While the beaches at Mui Ne are the nicest I've seen in Vietnam to date, it seems that something got messed up when they were building all the hotels on the strip. It seems as if a lot of the buildings were built too close to the water or something, an effect the Lonely Planet guide attributed to beach erosion. The Mui Ne "strip" is essentially divided into two distinct parts, one with the sandy beaches, and the one with the concrete. The eastern part is where the less expensive hotels are, but they are all raised on concrete slabs. This creates this kind of concrete wall along the beach, and in many cases, this wall is sloped to give it the impression of a seamless continuation into the sand. At low tide, there is actually a narrow bit of sand between this concrete and the water, which you walk down and hang out. But at hight tide, the water comes up to the wall, up to a couple feet. There is a clear border between this area, and the western end of the strip, where apperently the more expensive hotels can afford to pay for beach restoration. Here, during low tide, the beaches are much wider, and presumably are still sandy at high tide, since the hotels are not raised, and there are no concrete walls.

At night, I ventured out to Joe's Cafe, which advertised live music. The place was really cool, and it seemed to be owned by this European guy who was helping his staff. The live music was a Vietnamese guy in a fedora and acoustic guitar doing old Western pop songs. I had lunch there the next day, which was really good too. That night, I had to stick to two beers at Joe's, since I had to ride my motorbike home. After that, I got to my hotel, parked my bike, and walked to Pogo, a nearby bar. Not as atmospheric, but definitely more boistrous, I endxed up meeting a bunch of people there. I first talked to this guy Jeremy from just outside Oakland, who helped set up a neurology clinic in Cambodia, and is now travelling with some Canadian girl he met out there. I met a Russian dude I think named Dziejnev, who has been travelling from Moscow by land, just looking for stuff to do. He had a travel buddy with him too, this guy Thomas, from Paris.

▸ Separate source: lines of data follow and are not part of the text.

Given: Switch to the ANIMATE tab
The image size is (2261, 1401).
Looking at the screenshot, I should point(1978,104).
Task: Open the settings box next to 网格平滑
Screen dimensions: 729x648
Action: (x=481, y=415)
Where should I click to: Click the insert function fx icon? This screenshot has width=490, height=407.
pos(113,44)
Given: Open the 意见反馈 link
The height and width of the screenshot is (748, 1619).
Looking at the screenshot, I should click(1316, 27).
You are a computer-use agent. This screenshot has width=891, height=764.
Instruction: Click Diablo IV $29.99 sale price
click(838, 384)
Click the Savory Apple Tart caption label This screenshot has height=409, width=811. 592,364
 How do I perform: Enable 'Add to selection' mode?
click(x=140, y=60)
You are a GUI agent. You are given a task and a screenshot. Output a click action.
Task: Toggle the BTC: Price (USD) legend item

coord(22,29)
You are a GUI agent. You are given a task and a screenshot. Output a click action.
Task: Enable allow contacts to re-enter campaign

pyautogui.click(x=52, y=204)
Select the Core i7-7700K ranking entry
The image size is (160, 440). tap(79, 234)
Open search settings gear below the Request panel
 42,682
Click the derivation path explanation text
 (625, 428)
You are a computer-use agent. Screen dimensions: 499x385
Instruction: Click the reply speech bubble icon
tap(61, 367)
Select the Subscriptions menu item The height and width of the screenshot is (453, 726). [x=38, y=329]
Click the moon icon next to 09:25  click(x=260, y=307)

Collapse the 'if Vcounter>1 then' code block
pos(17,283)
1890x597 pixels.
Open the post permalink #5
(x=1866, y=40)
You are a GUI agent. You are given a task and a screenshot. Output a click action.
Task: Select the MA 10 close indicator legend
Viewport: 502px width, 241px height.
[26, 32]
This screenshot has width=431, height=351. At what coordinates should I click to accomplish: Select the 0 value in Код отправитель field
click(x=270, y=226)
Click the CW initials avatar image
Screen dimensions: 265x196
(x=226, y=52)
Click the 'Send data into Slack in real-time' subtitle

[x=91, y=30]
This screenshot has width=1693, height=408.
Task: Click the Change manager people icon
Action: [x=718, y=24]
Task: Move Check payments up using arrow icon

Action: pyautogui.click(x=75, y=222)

Later, I met this guy Mike from Montana, who has been teaching English abroad in various countries for the past five years. He had just met these three random people travelling together, and we all ended up hanging out. There was this German girl whose name I forgot, this seriously Shane McGowan-looking Irish guy named Ian, and this cute Australian girl named Julie. We played a little pool and talked a lot, and me, Mike and Julie even tried to go for a late night swim in the ocean at my hotel, but it was kinda ruinded by Ian who was absolutely hammered, yet insisted he come along. At my hotel, since it was high tide, beach access consisted stairs that went down from Hotel essentially straight into several feet of ocean water, and the idea was, we'd just swim from there. No way in hell Ian was going into that and coming back alive, so Julie said she had to take him home, and the whole thing fizzled. Looking back, this may have been a good thing, since we were all a little drunk too.

Next morning, I got up early and walked from my hotel along the beach. I walked to the nicer western part about two miles away. Had to haul ass back, as tide was coming up, didn't want to have to swim back. After that, I took my motorbike out for a ride, driving along the ocean. I was much more confident on it today, letting me enjoy the ride. After checking out of my hotel, I boarded a sleeper bus, and will get to Saigon hopefully soon.